■ **What the task asks**
Update the data below by replacing every occurrence of "Products" with "Goods", leaving everything else unchanged.

[Entries on where items appear]
####
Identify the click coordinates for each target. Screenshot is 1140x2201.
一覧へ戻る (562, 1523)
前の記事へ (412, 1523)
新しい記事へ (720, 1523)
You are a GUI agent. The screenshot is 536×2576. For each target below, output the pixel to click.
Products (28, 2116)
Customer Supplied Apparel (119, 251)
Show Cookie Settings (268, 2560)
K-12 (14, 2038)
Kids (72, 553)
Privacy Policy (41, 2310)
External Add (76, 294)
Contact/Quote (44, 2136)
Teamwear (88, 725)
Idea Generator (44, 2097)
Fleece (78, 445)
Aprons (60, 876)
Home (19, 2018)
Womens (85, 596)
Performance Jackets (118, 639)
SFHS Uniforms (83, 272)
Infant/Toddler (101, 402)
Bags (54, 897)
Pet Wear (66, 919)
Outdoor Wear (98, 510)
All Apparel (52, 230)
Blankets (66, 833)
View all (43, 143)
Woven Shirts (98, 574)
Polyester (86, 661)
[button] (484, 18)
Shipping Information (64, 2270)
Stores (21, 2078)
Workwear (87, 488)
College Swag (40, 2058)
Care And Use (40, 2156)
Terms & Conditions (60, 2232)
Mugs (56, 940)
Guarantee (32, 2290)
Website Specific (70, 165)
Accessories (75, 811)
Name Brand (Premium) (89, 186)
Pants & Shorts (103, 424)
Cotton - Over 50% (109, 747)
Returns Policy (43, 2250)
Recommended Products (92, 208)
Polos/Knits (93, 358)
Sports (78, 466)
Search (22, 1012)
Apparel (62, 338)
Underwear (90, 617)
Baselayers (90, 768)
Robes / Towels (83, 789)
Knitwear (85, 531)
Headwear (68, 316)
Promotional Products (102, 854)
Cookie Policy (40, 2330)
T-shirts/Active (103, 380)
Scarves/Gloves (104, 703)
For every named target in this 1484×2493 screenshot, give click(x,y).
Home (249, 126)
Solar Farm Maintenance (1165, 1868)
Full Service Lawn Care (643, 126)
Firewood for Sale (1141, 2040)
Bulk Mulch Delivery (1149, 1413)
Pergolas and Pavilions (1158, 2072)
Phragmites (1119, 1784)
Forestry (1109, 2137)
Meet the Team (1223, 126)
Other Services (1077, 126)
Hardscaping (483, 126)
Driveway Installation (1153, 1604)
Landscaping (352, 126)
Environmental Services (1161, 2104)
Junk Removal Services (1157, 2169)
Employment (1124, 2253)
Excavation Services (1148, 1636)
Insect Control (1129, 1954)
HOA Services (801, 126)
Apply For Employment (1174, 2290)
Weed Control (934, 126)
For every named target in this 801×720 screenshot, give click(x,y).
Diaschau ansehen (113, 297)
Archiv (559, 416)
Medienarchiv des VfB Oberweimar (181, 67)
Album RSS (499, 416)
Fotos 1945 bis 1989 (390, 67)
####
■ **Output for this task**
Identify the click coordinates for each target. Screenshot is 1140x2201.
一覧へ戻る (562, 1523)
前の記事へ (412, 1523)
新しい記事へ (720, 1523)
You are a GUI agent. The screenshot is 536×2576. For each target below, output the pixel to click.
Goods (28, 2116)
Customer Supplied Apparel (119, 251)
Show Cookie Settings (268, 2560)
K-12 (14, 2038)
Kids (72, 553)
Privacy Policy (41, 2310)
External Add (76, 294)
Contact/Quote (44, 2136)
Teamwear (88, 725)
Idea Generator (44, 2097)
Fleece (78, 445)
Aprons (60, 876)
Home (19, 2018)
Womens (85, 596)
Performance Jackets (118, 639)
SFHS Uniforms (83, 272)
Infant/Toddler (101, 402)
Bags (54, 897)
Pet Wear (66, 919)
Outdoor Wear (98, 510)
All Apparel (52, 230)
Blankets (66, 833)
View all (43, 143)
Woven Shirts (98, 574)
Polyester (86, 661)
[button] (484, 18)
Shipping Information (64, 2270)
Stores (21, 2078)
Workwear (87, 488)
College Swag (40, 2058)
Care And Use (40, 2156)
Terms & Conditions (60, 2232)
Mugs (56, 940)
Guarantee (32, 2290)
Website Specific (70, 165)
Accessories (75, 811)
Name Brand (Premium) (89, 186)
Pants & Shorts (103, 424)
Cotton - Over 50% (109, 747)
Returns Policy (43, 2250)
Recommended Goods (92, 208)
Polos/Knits (93, 358)
Sports (78, 466)
Search (22, 1012)
Apparel (62, 338)
Underwear (90, 617)
Baselayers (90, 768)
Robes / Towels (83, 789)
Knitwear (85, 531)
Headwear (68, 316)
Promotional Goods (102, 854)
Cookie Policy (40, 2330)
T-shirts/Active (103, 380)
Scarves/Gloves (104, 703)
For every named target in this 1484×2493 screenshot, give click(x,y).
Home (249, 126)
Solar Farm Maintenance (1165, 1868)
Full Service Lawn Care (643, 126)
Firewood for Sale (1141, 2040)
Bulk Mulch Delivery (1149, 1413)
Pergolas and Pavilions (1158, 2072)
Phragmites (1119, 1784)
Forestry (1109, 2137)
Meet the Team (1223, 126)
Other Services (1077, 126)
Hardscaping (483, 126)
Driveway Installation (1153, 1604)
Landscaping (352, 126)
Environmental Services (1161, 2104)
Junk Removal Services (1157, 2169)
Employment (1124, 2253)
Excavation Services (1148, 1636)
Insect Control (1129, 1954)
HOA Services (801, 126)
Apply For Employment (1174, 2290)
Weed Control (934, 126)
For every named target in this 801×720 screenshot, give click(x,y).
Diaschau ansehen (113, 297)
Archiv (559, 416)
Medienarchiv des VfB Oberweimar (181, 67)
Album RSS (499, 416)
Fotos 1945 bis 1989 (390, 67)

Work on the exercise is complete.